===== RECORDED INFORMATION =====

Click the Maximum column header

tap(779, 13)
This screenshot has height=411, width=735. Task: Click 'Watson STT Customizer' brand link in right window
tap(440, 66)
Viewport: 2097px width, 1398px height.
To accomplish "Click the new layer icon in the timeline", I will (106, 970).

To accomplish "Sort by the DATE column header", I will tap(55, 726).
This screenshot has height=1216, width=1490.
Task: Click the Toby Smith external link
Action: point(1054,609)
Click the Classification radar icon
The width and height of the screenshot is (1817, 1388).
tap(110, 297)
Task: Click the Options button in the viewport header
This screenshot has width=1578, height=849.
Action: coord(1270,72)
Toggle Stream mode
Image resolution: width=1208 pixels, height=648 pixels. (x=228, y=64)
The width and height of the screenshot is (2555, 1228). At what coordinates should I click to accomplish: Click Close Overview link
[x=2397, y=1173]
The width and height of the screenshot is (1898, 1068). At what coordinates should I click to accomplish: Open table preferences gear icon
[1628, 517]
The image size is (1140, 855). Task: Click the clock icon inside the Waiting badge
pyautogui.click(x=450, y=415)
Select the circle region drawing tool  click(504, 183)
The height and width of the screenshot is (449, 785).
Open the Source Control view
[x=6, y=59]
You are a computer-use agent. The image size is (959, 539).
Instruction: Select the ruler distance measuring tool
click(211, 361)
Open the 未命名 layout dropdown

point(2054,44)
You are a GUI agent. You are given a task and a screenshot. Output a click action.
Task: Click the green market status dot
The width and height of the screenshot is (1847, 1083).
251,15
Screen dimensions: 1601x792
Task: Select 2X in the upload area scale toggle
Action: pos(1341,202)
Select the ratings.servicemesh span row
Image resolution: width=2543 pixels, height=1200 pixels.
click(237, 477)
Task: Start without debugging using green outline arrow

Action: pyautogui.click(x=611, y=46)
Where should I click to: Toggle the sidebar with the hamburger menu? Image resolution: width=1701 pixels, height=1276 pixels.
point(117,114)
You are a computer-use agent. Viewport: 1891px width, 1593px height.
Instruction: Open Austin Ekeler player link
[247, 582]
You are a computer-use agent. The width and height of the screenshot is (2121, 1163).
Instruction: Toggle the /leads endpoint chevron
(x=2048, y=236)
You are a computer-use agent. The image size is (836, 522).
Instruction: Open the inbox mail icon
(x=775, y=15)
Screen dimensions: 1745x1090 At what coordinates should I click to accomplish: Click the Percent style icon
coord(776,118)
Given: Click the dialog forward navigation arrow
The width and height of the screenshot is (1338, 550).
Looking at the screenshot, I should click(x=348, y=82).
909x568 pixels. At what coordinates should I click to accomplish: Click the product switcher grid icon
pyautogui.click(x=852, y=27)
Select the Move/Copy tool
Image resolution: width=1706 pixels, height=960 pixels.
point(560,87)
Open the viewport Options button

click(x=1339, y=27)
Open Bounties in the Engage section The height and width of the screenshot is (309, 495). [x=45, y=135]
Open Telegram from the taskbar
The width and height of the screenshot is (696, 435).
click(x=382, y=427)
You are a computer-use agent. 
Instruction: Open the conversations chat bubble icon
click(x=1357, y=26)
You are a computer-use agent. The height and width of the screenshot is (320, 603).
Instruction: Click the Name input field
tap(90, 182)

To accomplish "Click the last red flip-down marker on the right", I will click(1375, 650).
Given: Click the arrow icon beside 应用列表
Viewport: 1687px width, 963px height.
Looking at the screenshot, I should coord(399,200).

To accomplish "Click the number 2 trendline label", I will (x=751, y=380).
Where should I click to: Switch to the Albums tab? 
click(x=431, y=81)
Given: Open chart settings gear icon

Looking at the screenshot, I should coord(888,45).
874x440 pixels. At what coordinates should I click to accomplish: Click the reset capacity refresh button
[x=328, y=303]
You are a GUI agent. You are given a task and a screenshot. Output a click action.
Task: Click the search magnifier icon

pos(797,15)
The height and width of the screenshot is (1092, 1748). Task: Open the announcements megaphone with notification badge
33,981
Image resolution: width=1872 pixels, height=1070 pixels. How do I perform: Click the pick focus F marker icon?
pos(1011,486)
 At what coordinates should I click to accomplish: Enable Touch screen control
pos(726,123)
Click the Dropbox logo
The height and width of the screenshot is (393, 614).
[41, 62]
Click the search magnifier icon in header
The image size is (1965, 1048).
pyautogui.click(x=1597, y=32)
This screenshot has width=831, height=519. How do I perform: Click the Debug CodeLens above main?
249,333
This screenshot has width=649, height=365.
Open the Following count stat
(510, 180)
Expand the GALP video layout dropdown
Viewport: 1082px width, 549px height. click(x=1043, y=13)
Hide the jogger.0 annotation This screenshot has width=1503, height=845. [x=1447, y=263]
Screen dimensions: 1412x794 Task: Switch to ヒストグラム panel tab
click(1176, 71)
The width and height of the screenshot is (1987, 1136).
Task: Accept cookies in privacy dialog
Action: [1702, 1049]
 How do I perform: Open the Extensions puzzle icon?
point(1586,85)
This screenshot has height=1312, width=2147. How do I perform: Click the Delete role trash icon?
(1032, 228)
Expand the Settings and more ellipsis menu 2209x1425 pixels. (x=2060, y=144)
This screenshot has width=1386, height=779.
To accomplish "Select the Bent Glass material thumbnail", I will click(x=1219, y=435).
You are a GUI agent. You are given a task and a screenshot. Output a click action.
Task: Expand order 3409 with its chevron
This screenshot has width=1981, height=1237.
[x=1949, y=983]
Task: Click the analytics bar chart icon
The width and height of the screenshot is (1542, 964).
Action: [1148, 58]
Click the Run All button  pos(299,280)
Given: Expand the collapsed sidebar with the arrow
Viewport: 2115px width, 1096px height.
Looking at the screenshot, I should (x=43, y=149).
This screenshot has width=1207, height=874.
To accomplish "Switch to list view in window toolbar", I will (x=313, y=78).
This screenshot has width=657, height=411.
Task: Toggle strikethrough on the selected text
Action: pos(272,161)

=====

#### [PROMPT]
Copy out the data shown above without altering anything.

#### [RESPONSE TO THE EXERCISE]
Click the Maximum column header

tap(779, 13)
This screenshot has height=411, width=735. Task: Click 'Watson STT Customizer' brand link in right window
tap(440, 66)
Viewport: 2097px width, 1398px height.
To accomplish "Click the new layer icon in the timeline", I will (106, 970).

To accomplish "Sort by the DATE column header", I will tap(55, 726).
This screenshot has height=1216, width=1490.
Task: Click the Toby Smith external link
Action: point(1054,609)
Click the Classification radar icon
The width and height of the screenshot is (1817, 1388).
tap(110, 297)
Task: Click the Options button in the viewport header
This screenshot has width=1578, height=849.
Action: coord(1270,72)
Toggle Stream mode
Image resolution: width=1208 pixels, height=648 pixels. (x=228, y=64)
The width and height of the screenshot is (2555, 1228). At what coordinates should I click to accomplish: Click Close Overview link
[x=2397, y=1173]
The width and height of the screenshot is (1898, 1068). At what coordinates should I click to accomplish: Open table preferences gear icon
[1628, 517]
The image size is (1140, 855). Task: Click the clock icon inside the Waiting badge
pyautogui.click(x=450, y=415)
Select the circle region drawing tool  click(504, 183)
The height and width of the screenshot is (449, 785).
Open the Source Control view
[x=6, y=59]
You are a computer-use agent. The image size is (959, 539).
Instruction: Select the ruler distance measuring tool
click(211, 361)
Open the 未命名 layout dropdown

point(2054,44)
You are a GUI agent. You are given a task and a screenshot. Output a click action.
Task: Click the green market status dot
The width and height of the screenshot is (1847, 1083).
251,15
Screen dimensions: 1601x792
Task: Select 2X in the upload area scale toggle
Action: pos(1341,202)
Select the ratings.servicemesh span row
Image resolution: width=2543 pixels, height=1200 pixels.
click(237, 477)
Task: Start without debugging using green outline arrow

Action: pyautogui.click(x=611, y=46)
Where should I click to: Toggle the sidebar with the hamburger menu? Image resolution: width=1701 pixels, height=1276 pixels.
point(117,114)
You are a computer-use agent. Viewport: 1891px width, 1593px height.
Instruction: Open Austin Ekeler player link
[247, 582]
You are a computer-use agent. The width and height of the screenshot is (2121, 1163).
Instruction: Toggle the /leads endpoint chevron
(x=2048, y=236)
You are a computer-use agent. The image size is (836, 522).
Instruction: Open the inbox mail icon
(x=775, y=15)
Screen dimensions: 1745x1090 At what coordinates should I click to accomplish: Click the Percent style icon
coord(776,118)
Given: Click the dialog forward navigation arrow
The width and height of the screenshot is (1338, 550).
Looking at the screenshot, I should click(x=348, y=82).
909x568 pixels. At what coordinates should I click to accomplish: Click the product switcher grid icon
pyautogui.click(x=852, y=27)
Select the Move/Copy tool
Image resolution: width=1706 pixels, height=960 pixels.
point(560,87)
Open the viewport Options button

click(x=1339, y=27)
Open Bounties in the Engage section The height and width of the screenshot is (309, 495). [x=45, y=135]
Open Telegram from the taskbar
The width and height of the screenshot is (696, 435).
click(x=382, y=427)
You are a computer-use agent. 
Instruction: Open the conversations chat bubble icon
click(x=1357, y=26)
You are a computer-use agent. The height and width of the screenshot is (320, 603).
Instruction: Click the Name input field
tap(90, 182)

To accomplish "Click the last red flip-down marker on the right", I will click(1375, 650).
Given: Click the arrow icon beside 应用列表
Viewport: 1687px width, 963px height.
Looking at the screenshot, I should coord(399,200).

To accomplish "Click the number 2 trendline label", I will (x=751, y=380).
Where should I click to: Switch to the Albums tab? 
click(x=431, y=81)
Given: Open chart settings gear icon

Looking at the screenshot, I should coord(888,45).
874x440 pixels. At what coordinates should I click to accomplish: Click the reset capacity refresh button
[x=328, y=303]
You are a GUI agent. You are given a task and a screenshot. Output a click action.
Task: Click the search magnifier icon

pos(797,15)
The height and width of the screenshot is (1092, 1748). Task: Open the announcements megaphone with notification badge
33,981
Image resolution: width=1872 pixels, height=1070 pixels. How do I perform: Click the pick focus F marker icon?
pos(1011,486)
 At what coordinates should I click to accomplish: Enable Touch screen control
pos(726,123)
Click the Dropbox logo
The height and width of the screenshot is (393, 614).
[41, 62]
Click the search magnifier icon in header
The image size is (1965, 1048).
pyautogui.click(x=1597, y=32)
This screenshot has width=831, height=519. How do I perform: Click the Debug CodeLens above main?
249,333
This screenshot has width=649, height=365.
Open the Following count stat
(510, 180)
Expand the GALP video layout dropdown
Viewport: 1082px width, 549px height. click(x=1043, y=13)
Hide the jogger.0 annotation This screenshot has width=1503, height=845. [x=1447, y=263]
Screen dimensions: 1412x794 Task: Switch to ヒストグラム panel tab
click(1176, 71)
The width and height of the screenshot is (1987, 1136).
Task: Accept cookies in privacy dialog
Action: [1702, 1049]
 How do I perform: Open the Extensions puzzle icon?
point(1586,85)
This screenshot has height=1312, width=2147. How do I perform: Click the Delete role trash icon?
(1032, 228)
Expand the Settings and more ellipsis menu 2209x1425 pixels. (x=2060, y=144)
This screenshot has width=1386, height=779.
To accomplish "Select the Bent Glass material thumbnail", I will click(x=1219, y=435).
You are a GUI agent. You are given a task and a screenshot. Output a click action.
Task: Expand order 3409 with its chevron
This screenshot has width=1981, height=1237.
[x=1949, y=983]
Task: Click the analytics bar chart icon
The width and height of the screenshot is (1542, 964).
Action: [1148, 58]
Click the Run All button  pos(299,280)
Given: Expand the collapsed sidebar with the arrow
Viewport: 2115px width, 1096px height.
Looking at the screenshot, I should (x=43, y=149).
This screenshot has width=1207, height=874.
To accomplish "Switch to list view in window toolbar", I will (x=313, y=78).
This screenshot has width=657, height=411.
Task: Toggle strikethrough on the selected text
Action: pos(272,161)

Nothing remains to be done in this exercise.